**TEKS YANG DIBERIKAN**
Pemerintah melalui Kementerian Kementerian Pendidikan, Kebudayaan, Riset, dan Tekonologi tengah menggodok Rancangan Undang-Undang Sistem Pendidikan Nasional (Sisdiknas) untuk menggantikan tiga undang-undang sebelumnya.
Ketiga undang-undang yang perlu diganti adalah UU Nomor 20 Tahun 2003 tentang Sisdiknas, UU Nomor 14 Tahun 2005 tentang Guru dan Dosen, dan UU Nomor 12 Tahun 2012 tentang Pendidikan Tinggi. Namun, sejumlah pihak menilai tidak ada urgensi dalam pengesahan RUU ini. Sebaliknya, banyak pasal yang seharusnya dibenahi.
Sekretaris Majelis Dikdasmen PP Muhammadiyah Alpha Amirrachman menyatakan, belum ada urgensi pengubahan UU Sisdiknas di tengah pemulihan program belajar akibat pandemi Covid-19.
“Sebaiknya pemerintah fokus pada prioritas pemulihan pembelajaran yang terkait dengan masalah sosial ekonomi. Misalnya kesehatan mental, ketertinggalan literasi, dan kemampuan guru merespons perkembangan,” ujar Alpha dalam Diskusi Publik Ada Apa dengan RUU Sisdiknas yang disiarkan melalui PKS TV, Sabtu (23/4).
Lebih lanjut, Alpha menyatakan, penyusunan RUU Sisdiknas yang terlalu tergesa-gesa tidak akan menghasilkan UU yang visioner dan membawa kemajuan bagi pendidikan. Saat ini kementerian perlu mengintegrasikan 23 undang-undang, bukan hanya tiga seperti yang disebutkan di atas, yang terkait dengan pendidikan. Pembahasannya pun perlu melibatkan berbagai pemangku kepentingan terkait serta membuka ke publik naskah akademik dan draf RUU Sisdiknas.
Kemendikbudristek juga perlu membentuk Panitia Kerja Nasional RUU Sisdiknas yang melibatkan berbagai pemangku kepentingan untuk mendesain dari awal lagi peta jalan pendidikan nasional.

**LANGKAH PENGERJAAN**
A: Dalam teks tentang RUU Sisdiknas, mengapa Alpha Amirrachman menilai belum ada urgensi untuk mengubah UU Sisdiknas? Jelaskan dalam satu sampai tiga kalimat.
B: Jawab pertanyaan berikut berdasarkan teks tentang RUU Sisdiknas.
(i) Undang-undang nomor berapa dan tahun berapa yang mengatur tentang Guru dan Dosen?
(ii) Menurut Alpha, berapa undang-undang terkait pendidikan yang perlu diintegrasikan oleh kementerian?
(iii) Melalui saluran apa Diskusi Publik Ada Apa dengan RUU Sisdiknas disiarkan?

**DATA HASIL EKSTRAKSI**
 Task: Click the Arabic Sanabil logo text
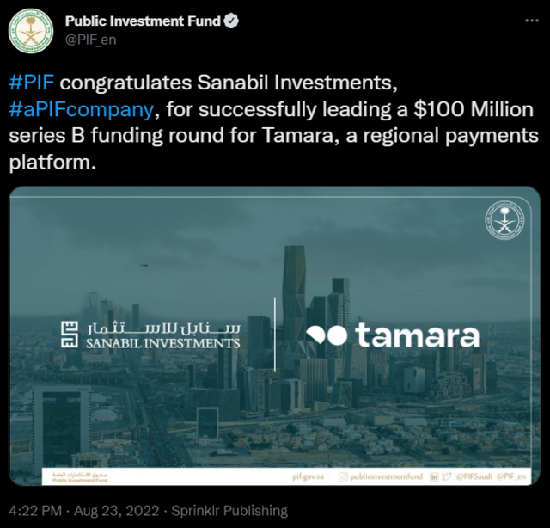[x=163, y=328]
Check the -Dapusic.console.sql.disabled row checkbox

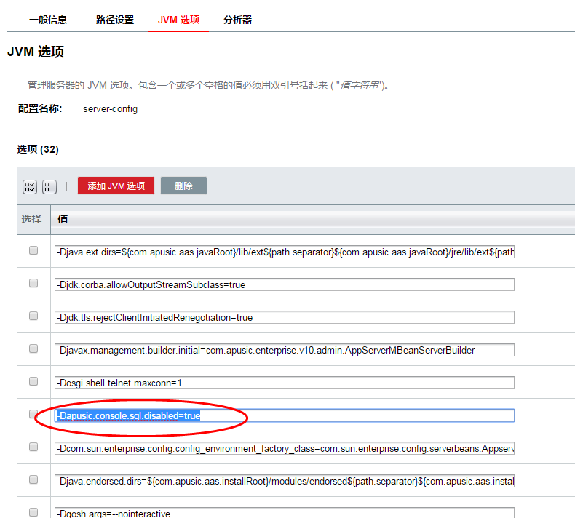pyautogui.click(x=33, y=414)
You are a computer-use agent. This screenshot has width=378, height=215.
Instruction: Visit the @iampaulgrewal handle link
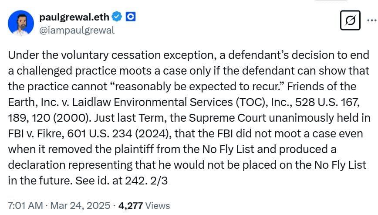[x=77, y=30]
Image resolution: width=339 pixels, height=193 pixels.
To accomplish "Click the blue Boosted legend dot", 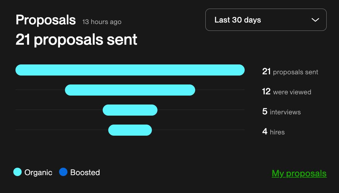I will (x=64, y=172).
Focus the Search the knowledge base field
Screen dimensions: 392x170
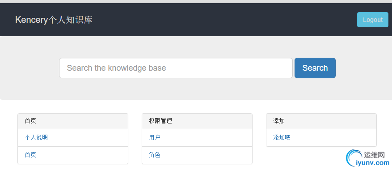(x=176, y=68)
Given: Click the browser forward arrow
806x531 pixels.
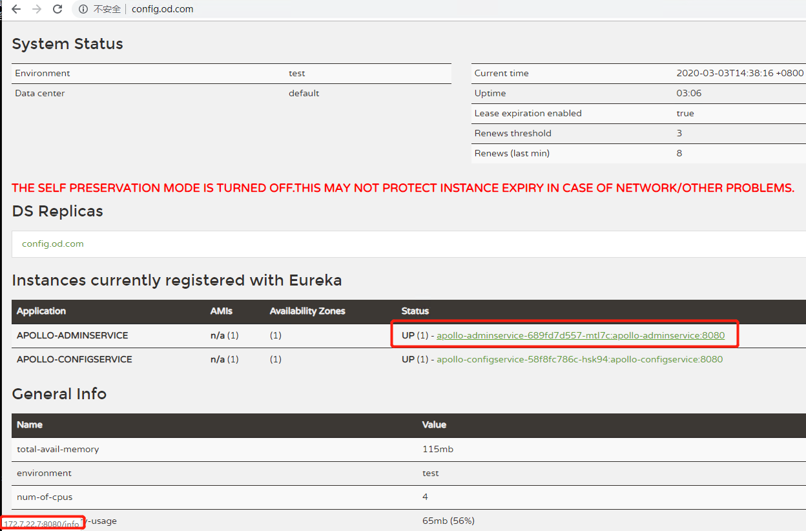Looking at the screenshot, I should click(x=37, y=9).
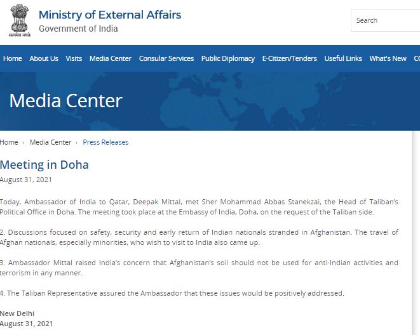Open the About Us menu
The width and height of the screenshot is (420, 335).
(44, 58)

**JAWABAN YANG DIHARAPKAN**
A: Menurut Alpha Amirrachman, perubahan UU Sisdiknas belum mendesak karena saat ini program belajar sedang dipulihkan akibat pandemi Covid-19. Ia berpendapat pemerintah sebaiknya fokus pada prioritas pemulihan pembelajaran yang terkait dengan masalah sosial ekonomi, misalnya kesehatan mental, ketertinggalan literasi, dan kemampuan guru merespons perkembangan.

B:
(i) UU Nomor 14 Tahun 2005.
(ii) 23 undang-undang.
(iii) PKS TV.